▸ Exercise task: Report every line of the data below that contains the string "width".

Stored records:
----

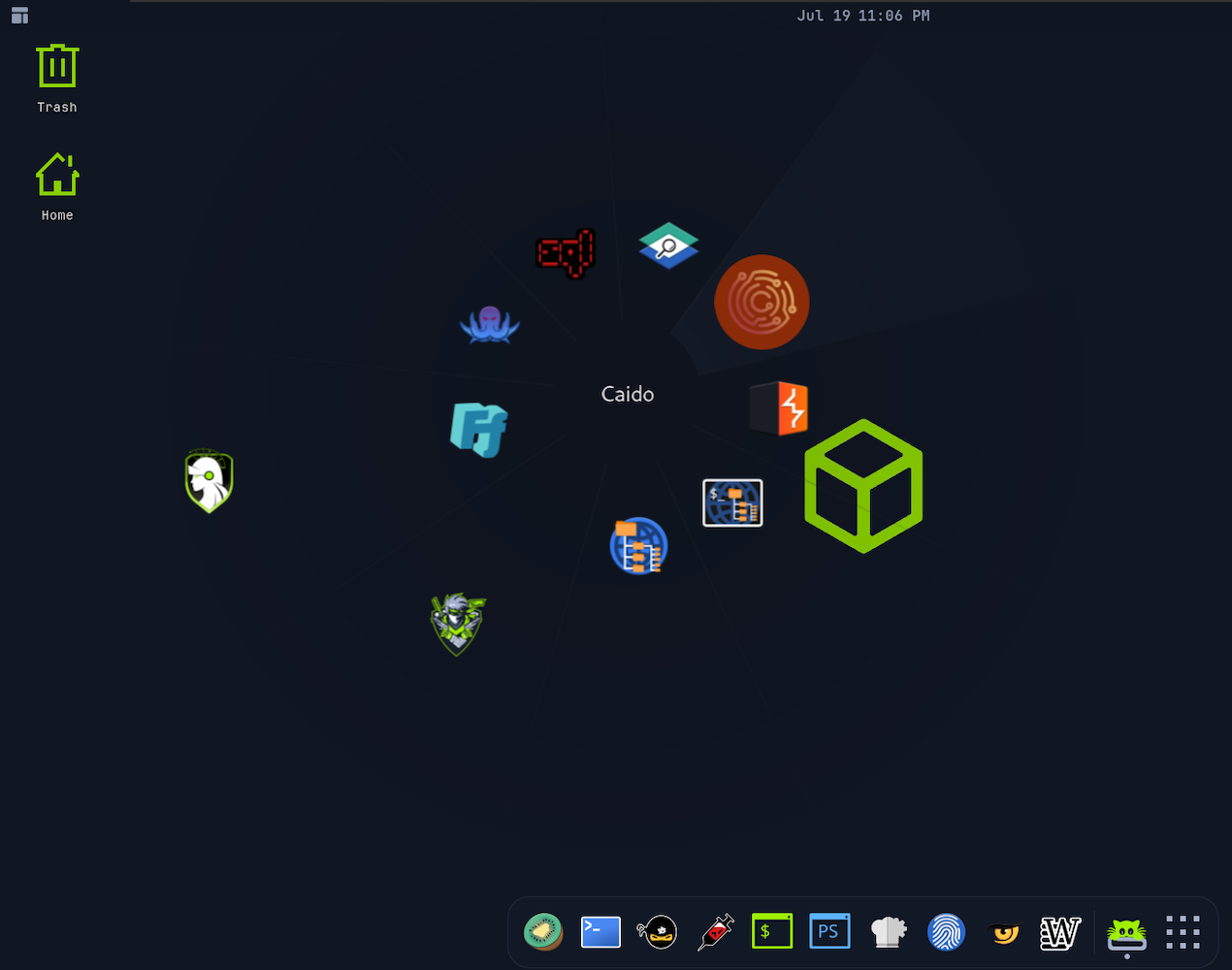Open the app grid launcher
Viewport: 1232px width, 970px height.
coord(1183,931)
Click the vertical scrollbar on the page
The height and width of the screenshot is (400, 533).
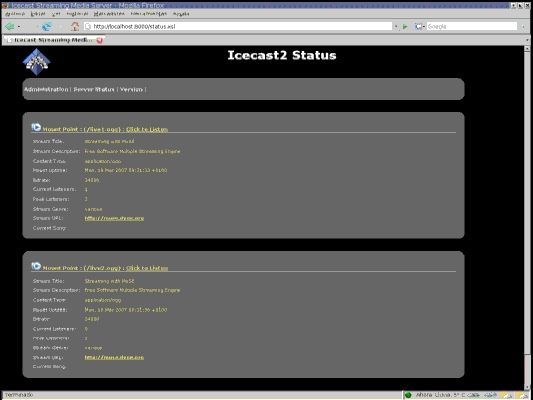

----

▸ Solution to this task:
Viewport: 1232px width, 970px height.
The height and width of the screenshot is (400, 533).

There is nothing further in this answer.